Influence of the membrane lipophilic environment on the structure and on the substrate access/egress routes of the human aromatase enzyme. A computational study

Human aromatase (HA), an enzyme located on the membrane of the endoplasmatic reticulum, is of crucial biological importance in the biosynthesis of estrogens. High levels of estrogens are related with important pathologies, conferring to HA a key role as a pharmacological target. In this study we provide, for the first time, an atomistic model of HA embedded on a membrane model to understand the influence of the membrane lipophilic environment on the structural and dynamical properties of HA and on the access/egress pathways of the substrate (androstenedione, ASD) and of the oxygen molecule (involved in the enzymatic process) into/from the HA active site.
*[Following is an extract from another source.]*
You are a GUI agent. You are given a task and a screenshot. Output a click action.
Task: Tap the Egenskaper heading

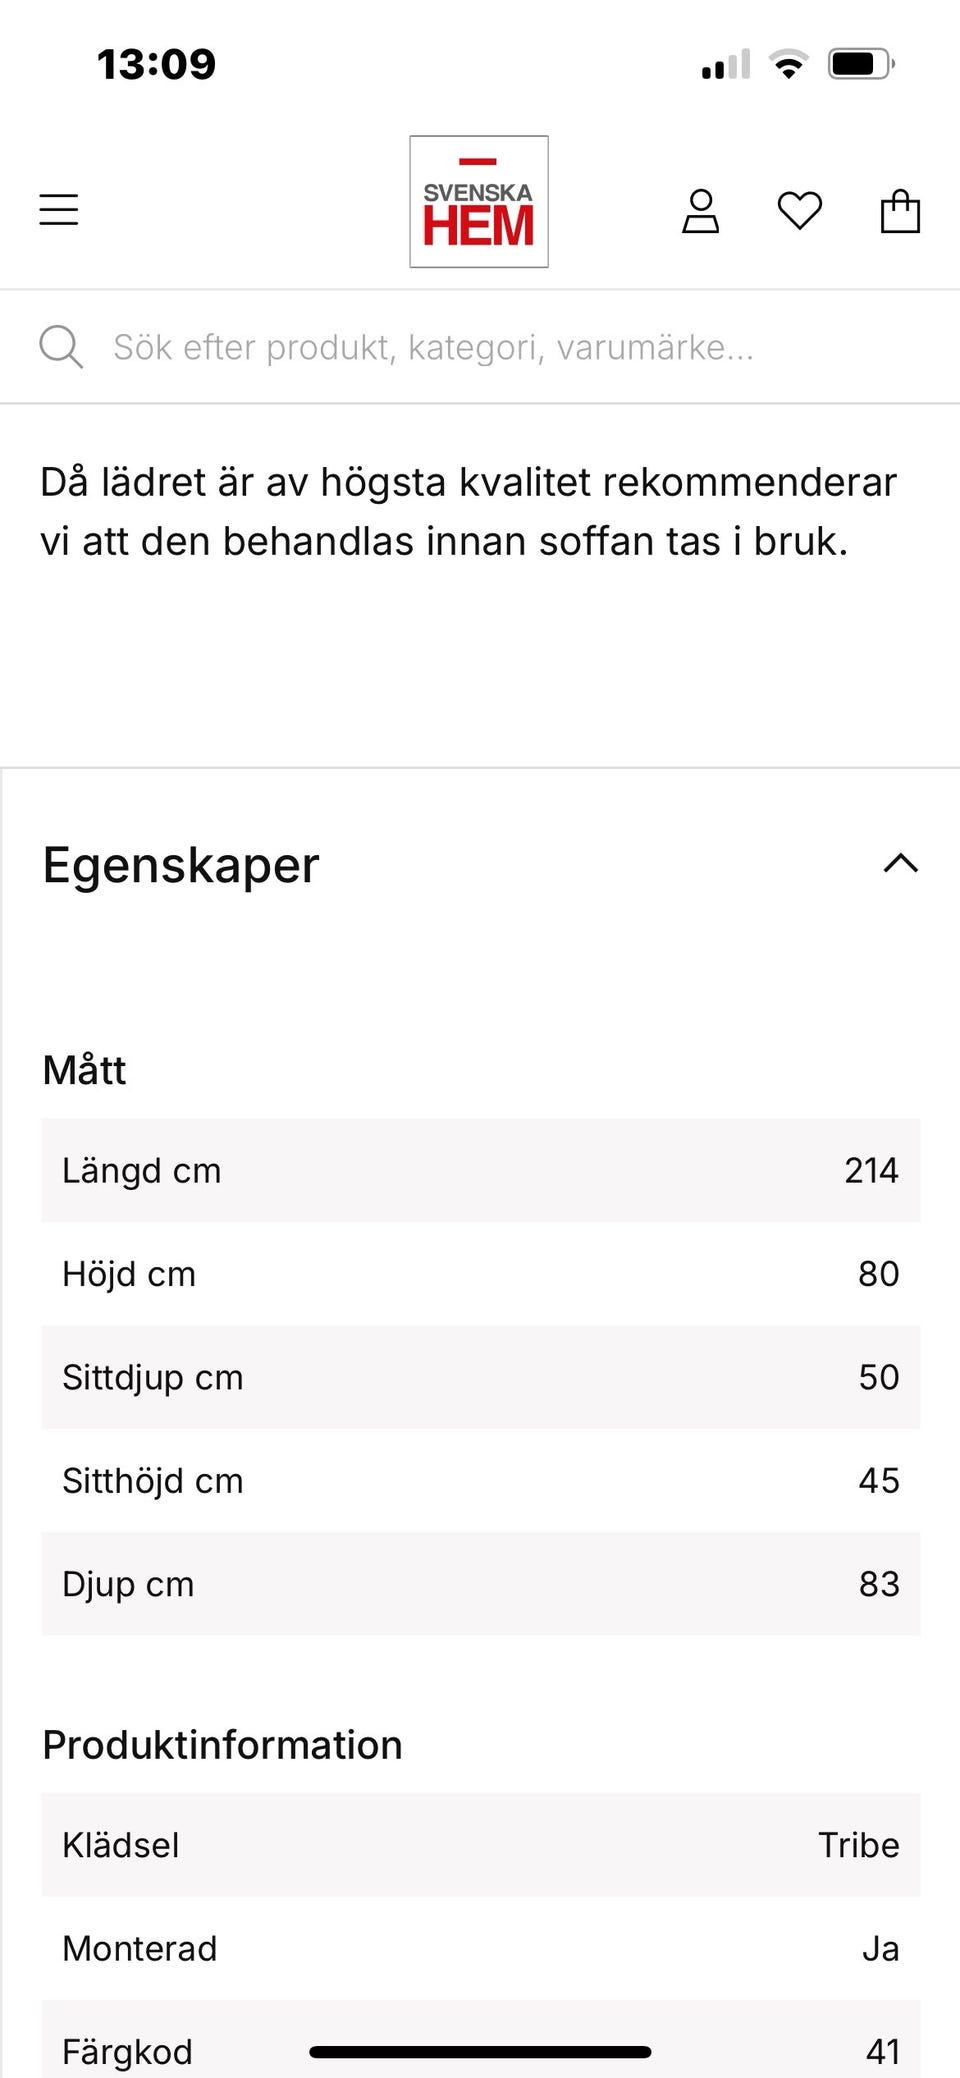point(181,865)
To this end we used several computational techniques such as force field-based molecular dynamics (MD) simulations, Random Expulsion MD, Steered MD, and Implicit Ligand Sampling. Our results show that the membrane anchoring does not markedly affect the structural properties and the flexibility of the protein, but they clearly point out that the membrane has a marked effect on the access/egress routes of the reactants, stabilizing the formation of different channels for both ASD and O-2 with respect to those observed in pure water solution. Due to the importance of HA in medicine and since access/egress channels may influence its substrate selectivity, a detailed understanding of the role of the membrane in shaping these channels may be of valuable help in drug design.